Explanation: Leave-One-Out Cross-Validation (LOO-CV)

This page explains how AMMM uses PSIS-LOO diagnostics to assess predictive adequacy and reliability of model comparison quantities.

Why LOO-CV Matters in AMMM

LOO-CV answers a predictive question: how well would this model predict unseen observations from the same data-generating regime?

In AMMM, LOO outputs are part of post-fit diagnostics and should be interpreted alongside convergence and calibration diagnostics, not in isolation.

Core LOO Quantities

ELPD (elpd_loo): expected log predictive density; higher is better for predictive performance.
Complexity (p_loo): effective complexity implied by the fit.
Standard error: uncertainty around ELPD estimates and model differences.

AMMM V2 Artefacts

LOO-related artefacts are written to 50_diagnostics/:

Artefact	Meaning
`50_diagnostics/ELPD.txt`	Human-readable LOO summary text.
`50_diagnostics/ELPD_summary.csv`	Tabular summary used by reporting and downstream readers.
`50_diagnostics/pareto_k.png`	Observation-level reliability of PSIS approximation.
`50_diagnostics/pareto_k_summary.json`	Machine-readable Pareto k aggregate (`k_max`, counts, `elpd_loo`, `p_loo`, `ok`).
`50_diagnostics/pareto_k_flagged.csv`	Flagged observations with $k > 0.5$ (when present).

Pareto k Interpretation (Gate g6)

AMMM follows standard PSIS guidance:

Range	Interpretation
$k \le 0.5$	Reliable importance-sampling approximation.
$(0.5, 0.7]$	Marginal; inspect observations and model structure.
$> 0.7$	High influence / unreliable LOO approximation for those points.

Gate integration:

pareto_k_summary.json includes ok for machine-readable consumption.
If many observations are high-k, model comparison and predictive claims become fragile.

LOO-PIT Connection

Calibration diagnostics prefer LOO-PIT when log_likelihood is available. This avoids evaluating calibration on the same posterior used to fit each observation directly.

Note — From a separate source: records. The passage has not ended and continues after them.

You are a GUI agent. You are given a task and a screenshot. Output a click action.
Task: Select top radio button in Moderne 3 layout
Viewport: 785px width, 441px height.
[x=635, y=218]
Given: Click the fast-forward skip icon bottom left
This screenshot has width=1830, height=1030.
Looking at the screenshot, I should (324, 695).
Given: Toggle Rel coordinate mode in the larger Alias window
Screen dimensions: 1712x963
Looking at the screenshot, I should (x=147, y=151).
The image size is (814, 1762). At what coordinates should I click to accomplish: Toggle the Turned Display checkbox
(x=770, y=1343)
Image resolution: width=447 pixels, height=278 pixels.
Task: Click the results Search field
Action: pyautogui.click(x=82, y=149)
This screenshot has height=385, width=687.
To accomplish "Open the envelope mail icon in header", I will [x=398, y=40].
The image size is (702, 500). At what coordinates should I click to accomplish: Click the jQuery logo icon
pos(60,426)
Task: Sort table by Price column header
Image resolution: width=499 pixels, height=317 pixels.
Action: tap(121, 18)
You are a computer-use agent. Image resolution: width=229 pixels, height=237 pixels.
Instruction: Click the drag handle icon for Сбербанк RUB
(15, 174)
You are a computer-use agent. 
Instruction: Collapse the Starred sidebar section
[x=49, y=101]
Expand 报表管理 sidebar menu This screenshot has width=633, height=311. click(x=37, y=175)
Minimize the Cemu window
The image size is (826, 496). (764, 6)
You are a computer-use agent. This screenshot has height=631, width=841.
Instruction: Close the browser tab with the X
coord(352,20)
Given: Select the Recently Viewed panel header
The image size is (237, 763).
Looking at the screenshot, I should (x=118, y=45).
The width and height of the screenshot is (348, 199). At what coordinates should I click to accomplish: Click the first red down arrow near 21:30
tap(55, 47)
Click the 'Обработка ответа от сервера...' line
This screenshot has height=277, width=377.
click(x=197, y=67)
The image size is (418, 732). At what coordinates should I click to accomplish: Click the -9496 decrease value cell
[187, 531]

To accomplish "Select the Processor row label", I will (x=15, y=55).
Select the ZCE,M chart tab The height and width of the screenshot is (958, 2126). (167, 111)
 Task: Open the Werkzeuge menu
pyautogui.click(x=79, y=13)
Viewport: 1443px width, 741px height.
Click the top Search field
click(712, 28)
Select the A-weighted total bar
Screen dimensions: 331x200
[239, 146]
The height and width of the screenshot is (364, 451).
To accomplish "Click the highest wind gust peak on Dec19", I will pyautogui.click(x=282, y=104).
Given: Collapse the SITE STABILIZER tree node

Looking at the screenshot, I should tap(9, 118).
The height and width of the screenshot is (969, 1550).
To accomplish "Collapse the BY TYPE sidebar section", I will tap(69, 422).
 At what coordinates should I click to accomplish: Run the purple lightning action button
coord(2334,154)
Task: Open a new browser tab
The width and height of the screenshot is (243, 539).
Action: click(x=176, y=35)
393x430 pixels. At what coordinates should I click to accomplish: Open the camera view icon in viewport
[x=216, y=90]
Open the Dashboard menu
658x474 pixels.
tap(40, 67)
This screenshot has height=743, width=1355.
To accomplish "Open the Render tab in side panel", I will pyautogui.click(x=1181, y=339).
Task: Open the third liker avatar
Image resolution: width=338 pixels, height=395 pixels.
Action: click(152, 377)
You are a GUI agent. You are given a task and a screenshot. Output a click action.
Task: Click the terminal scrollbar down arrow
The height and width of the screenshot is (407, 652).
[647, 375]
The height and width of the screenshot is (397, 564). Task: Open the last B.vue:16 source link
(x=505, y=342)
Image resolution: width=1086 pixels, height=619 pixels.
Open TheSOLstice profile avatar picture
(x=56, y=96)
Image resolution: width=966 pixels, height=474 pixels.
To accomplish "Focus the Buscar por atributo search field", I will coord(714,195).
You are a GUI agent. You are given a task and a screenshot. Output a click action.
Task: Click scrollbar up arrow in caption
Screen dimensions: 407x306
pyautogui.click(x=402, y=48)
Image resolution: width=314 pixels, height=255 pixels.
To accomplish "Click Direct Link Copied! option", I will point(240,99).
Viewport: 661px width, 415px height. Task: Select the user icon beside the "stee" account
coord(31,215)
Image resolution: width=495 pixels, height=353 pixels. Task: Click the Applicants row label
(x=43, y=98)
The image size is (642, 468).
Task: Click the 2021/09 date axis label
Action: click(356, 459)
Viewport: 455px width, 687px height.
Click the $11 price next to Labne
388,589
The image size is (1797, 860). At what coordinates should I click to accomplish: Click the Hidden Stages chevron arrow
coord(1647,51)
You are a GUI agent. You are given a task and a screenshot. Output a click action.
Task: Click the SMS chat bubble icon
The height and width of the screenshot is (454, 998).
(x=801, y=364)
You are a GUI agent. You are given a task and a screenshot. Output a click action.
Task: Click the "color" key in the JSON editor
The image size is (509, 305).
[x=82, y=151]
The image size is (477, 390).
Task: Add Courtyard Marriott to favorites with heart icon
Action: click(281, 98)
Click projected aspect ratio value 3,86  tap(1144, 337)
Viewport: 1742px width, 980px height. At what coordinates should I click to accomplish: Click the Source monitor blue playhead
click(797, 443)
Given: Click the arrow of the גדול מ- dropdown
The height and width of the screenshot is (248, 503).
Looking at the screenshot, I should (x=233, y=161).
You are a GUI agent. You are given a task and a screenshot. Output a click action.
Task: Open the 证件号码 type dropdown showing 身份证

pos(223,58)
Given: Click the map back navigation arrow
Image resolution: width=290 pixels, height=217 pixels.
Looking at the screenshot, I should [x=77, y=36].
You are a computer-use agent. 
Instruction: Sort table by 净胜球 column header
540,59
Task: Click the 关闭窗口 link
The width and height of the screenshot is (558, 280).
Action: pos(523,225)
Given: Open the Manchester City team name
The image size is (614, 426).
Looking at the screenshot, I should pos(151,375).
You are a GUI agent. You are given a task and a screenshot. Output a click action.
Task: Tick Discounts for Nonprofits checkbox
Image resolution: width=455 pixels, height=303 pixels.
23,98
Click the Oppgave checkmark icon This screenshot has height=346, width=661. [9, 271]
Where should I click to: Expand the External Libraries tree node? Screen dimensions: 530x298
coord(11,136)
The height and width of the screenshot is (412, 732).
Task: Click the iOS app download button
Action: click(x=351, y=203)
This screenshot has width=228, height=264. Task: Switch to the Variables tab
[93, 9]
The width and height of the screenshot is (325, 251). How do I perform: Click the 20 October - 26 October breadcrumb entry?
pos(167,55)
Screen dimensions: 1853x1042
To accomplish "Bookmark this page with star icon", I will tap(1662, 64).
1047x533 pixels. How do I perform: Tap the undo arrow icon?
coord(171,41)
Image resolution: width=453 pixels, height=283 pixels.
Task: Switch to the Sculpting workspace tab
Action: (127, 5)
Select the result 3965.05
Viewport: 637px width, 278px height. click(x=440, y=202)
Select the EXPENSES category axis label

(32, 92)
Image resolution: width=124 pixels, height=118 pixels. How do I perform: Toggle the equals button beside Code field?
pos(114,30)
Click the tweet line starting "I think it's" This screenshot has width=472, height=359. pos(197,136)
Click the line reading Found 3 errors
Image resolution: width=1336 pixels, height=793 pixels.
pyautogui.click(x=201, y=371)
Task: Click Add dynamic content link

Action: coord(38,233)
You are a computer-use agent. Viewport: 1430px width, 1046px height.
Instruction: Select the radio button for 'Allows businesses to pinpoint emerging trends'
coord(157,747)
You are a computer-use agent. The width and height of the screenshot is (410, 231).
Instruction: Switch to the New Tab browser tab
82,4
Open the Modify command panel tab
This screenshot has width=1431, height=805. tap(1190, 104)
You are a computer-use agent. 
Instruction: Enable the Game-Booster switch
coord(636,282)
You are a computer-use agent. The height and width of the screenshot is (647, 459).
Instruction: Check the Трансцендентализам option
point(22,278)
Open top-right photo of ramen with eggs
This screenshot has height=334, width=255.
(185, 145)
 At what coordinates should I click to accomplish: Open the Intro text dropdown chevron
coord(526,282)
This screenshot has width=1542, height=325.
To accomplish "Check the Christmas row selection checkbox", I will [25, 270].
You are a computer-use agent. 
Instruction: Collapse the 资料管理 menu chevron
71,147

If unavailable, AMMM falls back to PPC-PIT and records that fallback in calibration outputs.

See Calibration Diagnostics for PIT interpretation.

Practical Use in Stage-Gated Workflow

Use LOO outputs as part of a bundle:

Confirm convergence first (convergence_report.json).
Check calibration (calibration_report.json).
Then use ELPD and Pareto diagnostics for model adequacy and comparison.

This ordering reduces the risk of over-interpreting unstable or poorly calibrated fits.

Causal Caveat

A strong ELPD result supports predictive adequacy, not causal identification. LOO-CV does not test unconfoundedness or rule out omitted variable bias.